GIVEN TEXT →
※ ※ ※
Her poems have appeared in various literary publications including Australian Poetry Journal and Anthologies, Rabbit Journal, Cordite Poetry Review, Regime Magazine of New Writing and the Hunter Anthology of Contemporary Australian Feminist Poetry.
Her work has been shortlisted for the Overland Judith Wright Poetry Prize for New and Emerging Poets 2015 and longlisted for the National Poetry Prize UK 2016.
In 2017 she published a chapbook, Sync Lines, following two trips to Japan with Tasmanian musicians. Later in the year a new collection, Firebird Baltic Blue, a sequence of poems exploring cultural identity, loss and belonging, was published by Ginninderra Press. Both are also available from email@example.com.
Gabrielle Journey Jones
GABRIELLE JOURNEY JONES
Gabrielle Journey Jones is a poet and percussionist born on sovereign Gadigal Land, Sydney. She is from Maori and African American bloodlines and lives in the Illawarra, NSW with her family. Gabrielle has shared her poetry on open mics and by invitation at local, national and international events for over 20 years. Her first collection of poetry “Spoken Medicine” was published in October 2017 by Ginninderra Press. Gabrielle spends most of her time being whole-heartedly inspired by creative communities which celebrate diversity, activism, inclusion and compassion. Gabrielle encourages everyone she meets to speak their own medicine – to share the stories of their life journey in whatever forms feel healing, authentic and most useful to them. Gabrielle facilitates spoken word poetry workshops and intuitive drum circles. Contact Gabrielle Journey Jones via www.facebook.com/spokenmedicinepoetry
Jesse Oliver is a Perth based spoken word artist who wields his poetry like an end of time sign. Jesse has featured at the Byron Bay Writers Festival, the Emerging Writers festival, and the National Young Writers Festival, where he returns this year in his role as Co-Director. In 2017, Jesse competed in the Word Travels Australian Poetry Slam where he was crowned Australian Poetry Slam Champion 2017.
It was a passion to overcome social anxiety that led to Jesse’s first performance. Although writing had always played a significant role in supporting him through darker times in life, Jesse wanted to connect with others and open a discussion about his experiences of homelessness, gender transition and mental illness.
※ ※ ※
WORK INSTRUCTIONS →
A: Translate this sentence from the poet biographies into Spanish: "It was a passion to overcome social anxiety that led to Jesse’s first performance."
B: Continue the poet biographies from their last sentence.

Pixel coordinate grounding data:
※ ※ ※
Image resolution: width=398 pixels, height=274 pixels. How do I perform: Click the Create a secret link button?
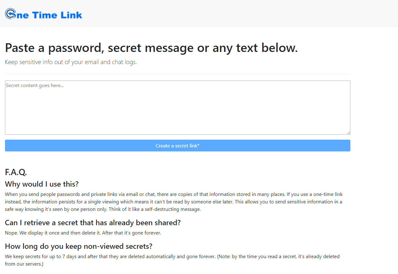click(x=178, y=146)
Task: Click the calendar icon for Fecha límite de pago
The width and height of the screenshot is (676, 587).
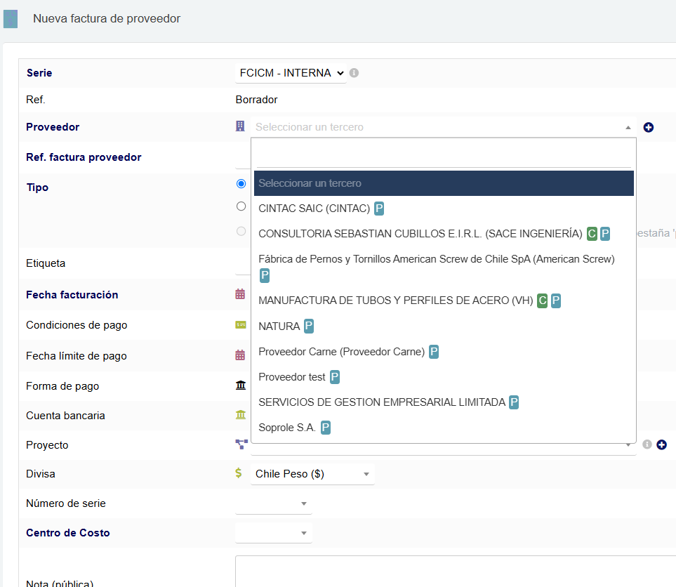Action: pyautogui.click(x=240, y=355)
※ ※ ※
ANSWERS TO EACH TASK →
A: Fue la pasión por superar la ansiedad social lo que llevó a Jesse a su primera actuación.

B:
Jesse’s poetic message calls for a revolution of love and understanding. He does this by delivering a sincere and conversational style teamed with relatable and timely content. Jesse’s writing usually fits into one of three categories; aliens, dreams and infinite, unwavering love.
Afro-Latina poet, performance artist, and dancer Arielle Cottingham began performing spoken word in 2014 while studying abroad at the University of Melbourne. She returned to San Antonio, Texas, to complete a Bachelor of Arts in Theatre at Trinity University, during which time she became a regular performer at PuroSlam and The Blah Blah Blah Poetry Spot. In September 2015 she returned to Melbourne, where she found herself pursuing a career as a full-time, working performance poet and creative producer of Slamalamadingdong. She is the 2016 Australian Poetry Slam National Champion, and her first published book, Black and Ropy, was released in 2017 with Pitt Street Poetry. She is currently working on her first prose work.
Arielle’s writing probes the territory of the personal as the political, dealing heavily with themes of identity, heritage, history, and the roles they play in immediate, everyday interactions. Her performances explore the interplay between the spoken word and the body, incorporating elements of dance and physical theatre to create multidisciplinary pieces that have been described as both elegant and electrifying.